Однако в первые те месяцы дела у нас шли так успешно, что нам было прямо-таки трудно не переусердствовать в своем оптимизме. Помню, когда я в двадцать с небольшим при наставничестве сэра Чарлза Майерса изучал археологию, восторженность и упоение переполняли меня настолько, что казалось, будто жизнь у меня только начинается. Так вот, в сравнении с теперешним моим упоением тогдашние чувства просто меркли. Мне было ясно: в сокровенных глубинах человеческого существа кроется какая-то элементарная ошибка, такая ж нелепая, как попытка заполнить водой незаткнутую ванну или тронуться с места в автомобиле, стоящем на ручном тормозе. То, что нам нужно неуклонно в себе развивать, минуту за минутой от нас ускользает. Стоит лишь уяснить, что именно – и конец мучительным догадкам. Ум, став полностью подвластным, преисполнится ровной и мощной силы. Мы уже не будем более находиться во власти своих чувств и настроений, но сами будем ими управлять столь же непринужденно, как движениями рук. Такое вряд ли способен представить тот, кто не испытывал этого сам. Человек так привык, что с ним вечно что-нибудь «происходит»! То к нему привязывается простуда, то на него нападает тоска, то он что-нибудь подберет да вдруг уронит, то начинает маяться скукой… С той поры как я стал углубляться в свое сознание, такого со мной больше не случалось. Я сам теперь контролировал свое состояние.
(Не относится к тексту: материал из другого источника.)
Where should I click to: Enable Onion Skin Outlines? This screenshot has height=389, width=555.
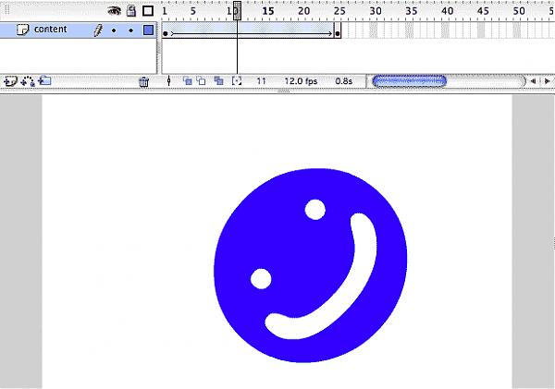(x=201, y=81)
Я по-прежнему помню о том, по тогдашним меркам, грандиозном для меня событии. Как-то раз в три часа дня я сидел в библиотеке Компании за чтением недавно поступившей работы по психолингвистике (меня занимал вопрос, можно ли посвятить ее автора в наши тайные замыслы). Некоторые ссылки на Хайдеггера, основателя школы экзистенциализма, привлекли мое пристальное внимание: я отчетливо разглядел ошибку, вкравшуюся в основание авторской концепции, а также и то, как можно будет, надлежащим образом эту ошибку исправив, открыть грандиозные перспективы для дальнейших исследований. Кое-что я начал для себя стенографировать. В этот момент над ухом у меня с высоким заунывным гудением пролетел здоровенный комар. Прошла секунда, и опять послышалось его назойливое пение. Все так же не отвлекаясь от Хайдеггера, я мельком глянул на насекомое, мысленно приказывая ему убираться прочь к окну. В тот же миг я явственно ощутил, что ум у меня пришел в столкновение с комаром. Насекомое неожиданно сбилось с прежнего курса и, нудно зудя крылышками, поплыло по воздуху к закрытому окну. Все так же цепко удерживая комара в поле зрения, я волевым усилием провел его через помещение к вмонтированному в окно вентилятору и выпроводил вон.